▸ **EXERCISE MATERIALS**:
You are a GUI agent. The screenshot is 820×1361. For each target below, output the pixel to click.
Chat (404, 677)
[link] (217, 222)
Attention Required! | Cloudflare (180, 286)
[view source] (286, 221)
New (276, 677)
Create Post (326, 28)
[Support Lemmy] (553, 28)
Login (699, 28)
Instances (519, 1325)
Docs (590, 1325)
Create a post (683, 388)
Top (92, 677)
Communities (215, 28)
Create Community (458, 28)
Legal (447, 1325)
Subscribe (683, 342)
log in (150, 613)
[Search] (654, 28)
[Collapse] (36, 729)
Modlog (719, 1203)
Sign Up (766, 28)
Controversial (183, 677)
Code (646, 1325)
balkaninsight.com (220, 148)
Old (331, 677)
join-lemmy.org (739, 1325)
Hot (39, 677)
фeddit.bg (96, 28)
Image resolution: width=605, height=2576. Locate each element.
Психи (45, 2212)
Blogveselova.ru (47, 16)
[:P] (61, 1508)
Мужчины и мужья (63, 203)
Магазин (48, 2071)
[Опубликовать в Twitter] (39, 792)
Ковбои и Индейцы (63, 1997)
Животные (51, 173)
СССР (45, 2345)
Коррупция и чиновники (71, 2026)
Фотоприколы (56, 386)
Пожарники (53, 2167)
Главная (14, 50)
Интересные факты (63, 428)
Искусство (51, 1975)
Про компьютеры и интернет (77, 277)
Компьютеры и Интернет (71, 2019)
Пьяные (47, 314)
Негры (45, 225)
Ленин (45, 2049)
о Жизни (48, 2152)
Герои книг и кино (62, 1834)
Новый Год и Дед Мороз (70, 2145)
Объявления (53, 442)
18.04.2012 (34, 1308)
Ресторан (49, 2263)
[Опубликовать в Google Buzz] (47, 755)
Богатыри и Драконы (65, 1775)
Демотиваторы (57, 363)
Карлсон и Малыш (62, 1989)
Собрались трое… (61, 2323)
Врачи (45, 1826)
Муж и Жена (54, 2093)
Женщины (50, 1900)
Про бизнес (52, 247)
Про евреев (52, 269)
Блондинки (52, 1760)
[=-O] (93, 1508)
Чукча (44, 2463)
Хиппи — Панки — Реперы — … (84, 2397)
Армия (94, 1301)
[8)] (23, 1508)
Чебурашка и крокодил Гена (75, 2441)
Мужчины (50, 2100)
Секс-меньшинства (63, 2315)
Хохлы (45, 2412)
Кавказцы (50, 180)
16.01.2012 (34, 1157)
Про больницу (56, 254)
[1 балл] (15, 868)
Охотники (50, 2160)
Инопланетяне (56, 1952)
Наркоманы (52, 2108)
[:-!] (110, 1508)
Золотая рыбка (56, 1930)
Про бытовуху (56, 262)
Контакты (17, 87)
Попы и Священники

▸ **ABOUT THIS EXERCISE**:
Set down, exactly as they stand above, the lines starting with the line with "Собрались трое… (61, 2323)" and going on through the line with "16.01.2012 (34, 1157)", and no others.

▸ **WRITTEN ANSWER**:
Собрались трое… (61, 2323)
Врачи (45, 1826)
Муж и Жена (54, 2093)
Женщины (50, 1900)
Про бизнес (52, 247)
Про евреев (52, 269)
Блондинки (52, 1760)
[=-O] (93, 1508)
Чукча (44, 2463)
Хиппи — Панки — Реперы — … (84, 2397)
Армия (94, 1301)
[8)] (23, 1508)
Чебурашка и крокодил Гена (75, 2441)
Мужчины (50, 2100)
Секс-меньшинства (63, 2315)
Хохлы (45, 2412)
Кавказцы (50, 180)
16.01.2012 (34, 1157)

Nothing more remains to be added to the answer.